Senior Site Reliability Engineer in Canada Creek, Nova Scotia at Jobgether
Explore Related Opportunities
Job Description
This position is listed on behalf of a partner company, who manages all applications and next steps. Our partner is looking for a Senior Site Reliability Engineer based in Canada.
You will join a global, fully distributed engineering organization building critical infrastructure that powers complex, high-scale platforms used across multiple countries. In this role, you will be responsible for ensuring the reliability, scalability, and security of production systems that support modern cloud-native services and AI-driven workflows. You will design and operate infrastructure that must remain resilient across high-demand, multi-tenant environments. The work is deeply technical and highly impactful, requiring strong ownership of system reliability, observability, and automation. You will collaborate closely with engineering, product, and security teams to build systems that are performant, cost-efficient, and safe by design. This is a role for someone who thrives in asynchronous, remote-first environments and enjoys solving large-scale infrastructure challenges with autonomy and precision.
- Design, implement, and maintain Infrastructure-as-Code using Terraform and Kubernetes to support scalable, production-grade environments.
- Build and improve observability systems, including monitoring, logging, alerting, and dashboards to ensure system visibility and reliability.
- Lead incident response processes, perform root cause analysis, and drive post-incident improvements to reduce system downtime.
- Collaborate with security teams to embed security and compliance requirements into infrastructure design across global jurisdictions.
- Optimize system performance, cloud resource utilization, and infrastructure costs while maintaining reliability standards.
- Identify and eliminate operational toil through automation, improving engineering efficiency and platform scalability.
- Support and enhance CI/CD pipelines and deployment strategies to ensure safe, reliable, and repeatable releases.
- Work closely with platform and product engineering teams to improve API reliability, developer experience, and system observability.
- Produce clear documentation, runbooks, and operational guidelines to support engineering excellence and knowledge sharing.

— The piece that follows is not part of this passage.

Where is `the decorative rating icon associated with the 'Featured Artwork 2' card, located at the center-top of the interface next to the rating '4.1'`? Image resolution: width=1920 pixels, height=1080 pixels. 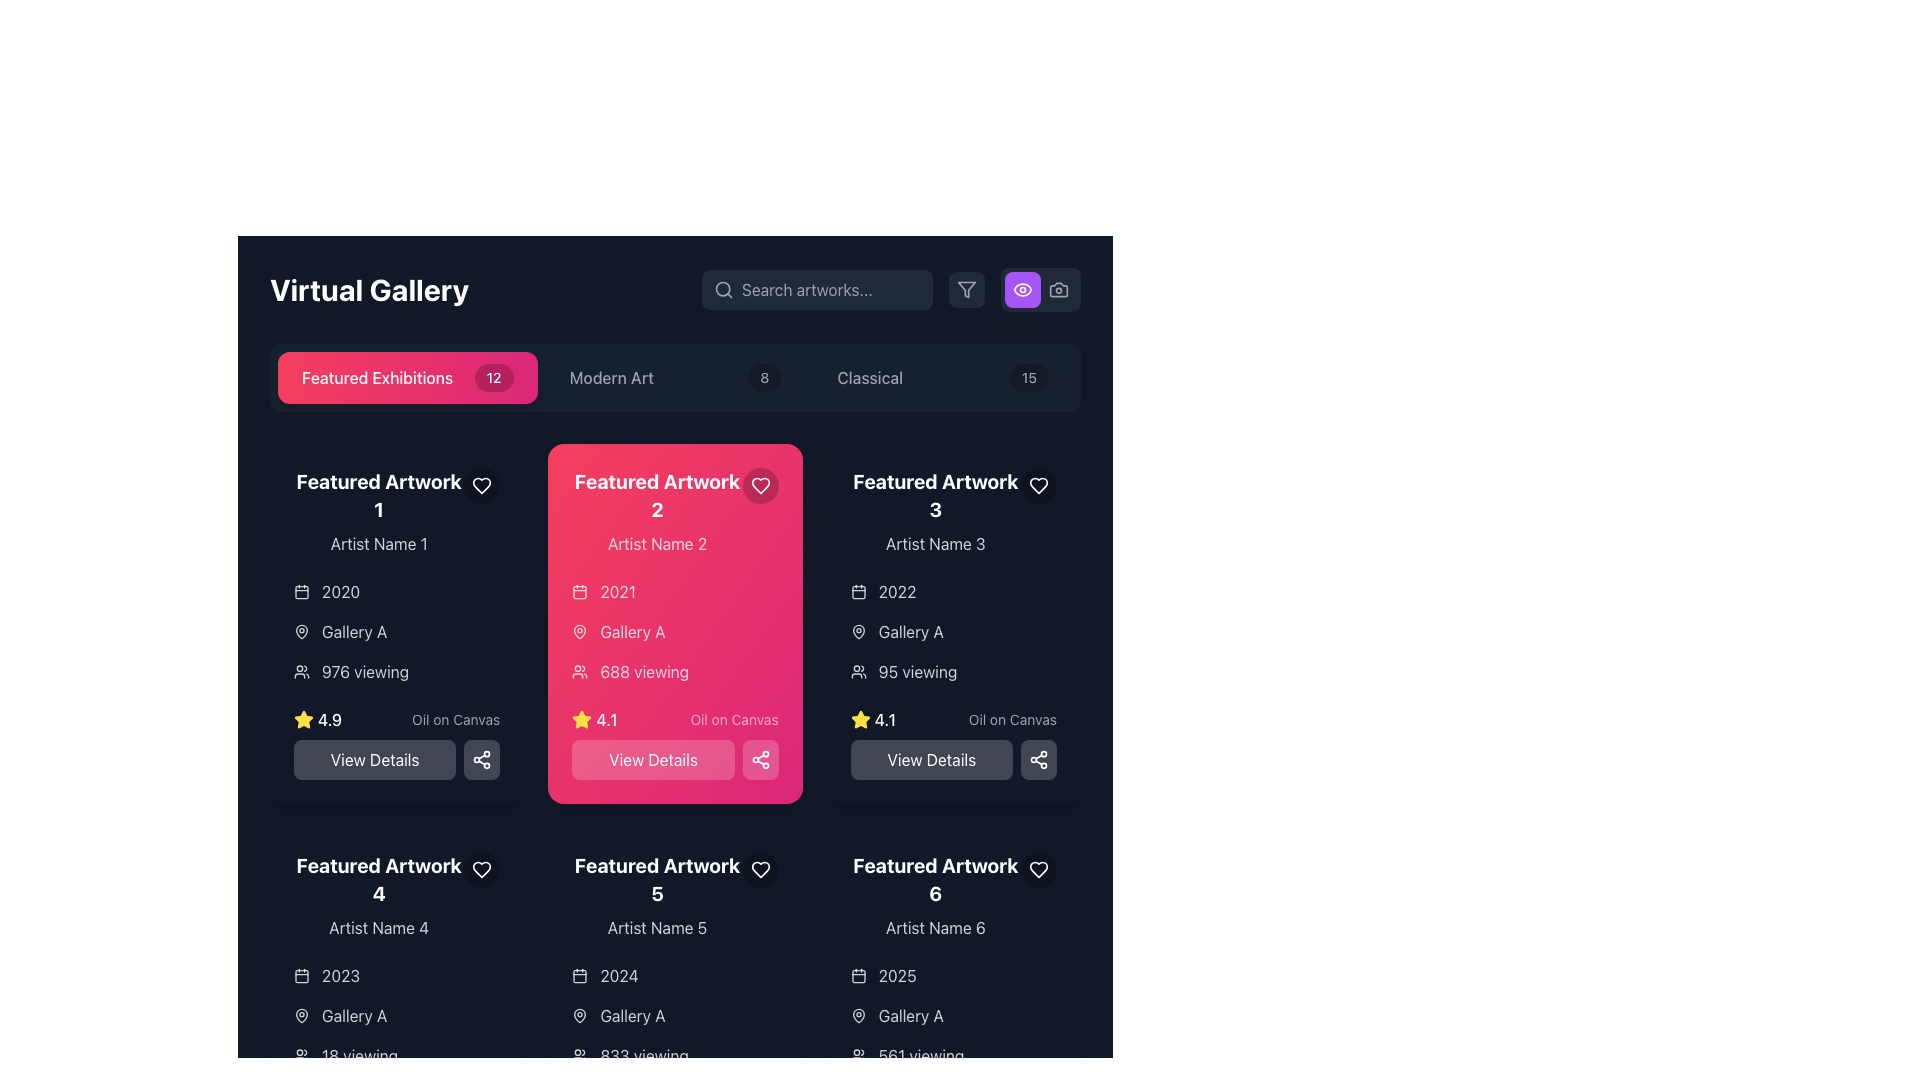 the decorative rating icon associated with the 'Featured Artwork 2' card, located at the center-top of the interface next to the rating '4.1' is located at coordinates (302, 718).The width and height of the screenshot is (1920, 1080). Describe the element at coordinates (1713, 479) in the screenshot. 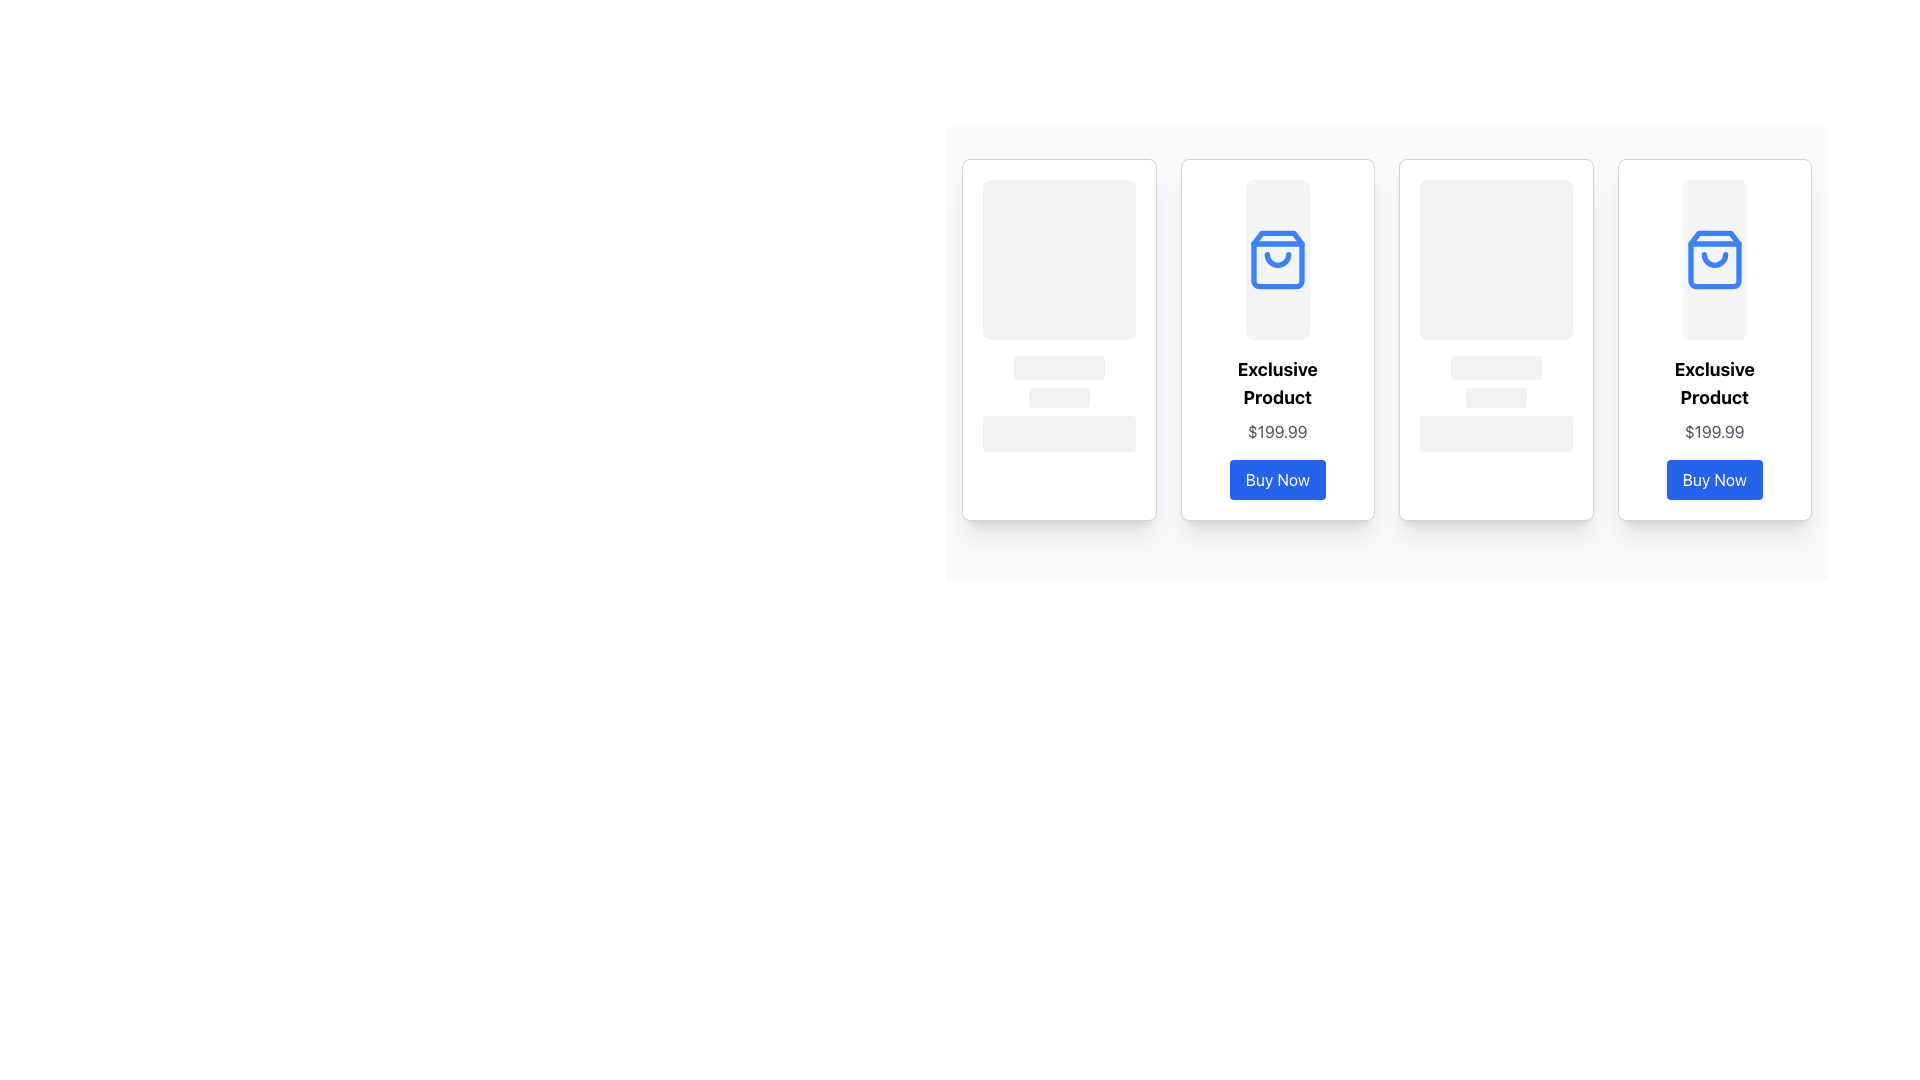

I see `the 'Buy Now' button with a blue background and white text` at that location.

- Senior-level experience in Site Reliability Engineering, DevOps, or Systems Engineering roles operating production systems at scale.
- Strong hands-on experience with Kubernetes in production environments.
- Solid expertise with AWS cloud services, including compute, networking, storage, and managed services.
- Proficiency with Infrastructure-as-Code tools such as Terraform.
- Experience building and managing CI/CD pipelines using tools like GitHub Actions, GitLab CI, or Jenkins.
- Strong Linux systems knowledge, including debugging, scripting (Bash), and log analysis.
- Experience designing and operating observability stacks (e.g., Prometheus, Grafana, Datadog, ELK).
- Strong communication skills, with the ability to explain complex technical topics to both technical and non-technical audiences.
- Nice to have: experience with backend programming languages (Go, Python, Java, Node.js, etc.).
- Nice to have: experience in multi-tenant platforms, consultancy environments, or large-scale distributed systems.
- Annual salary range: USD $54,000 – $150,000 (based on experience and location).
- Fully remote work from anywhere in the world.
- Flexible working hours with an async-first culture.
- Flexible paid time off policy.
- 16 weeks of paid parental leave.
- Stock options as part of the compensation package.
- Home office and IT equipment budget.
- Learning and professional development budget.
- Mental health and wellness support services.
- Budget for local coworking spaces or in-person team gatherings.
- Inclusive, global work environment with strong emphasis on autonomy and work-life balance.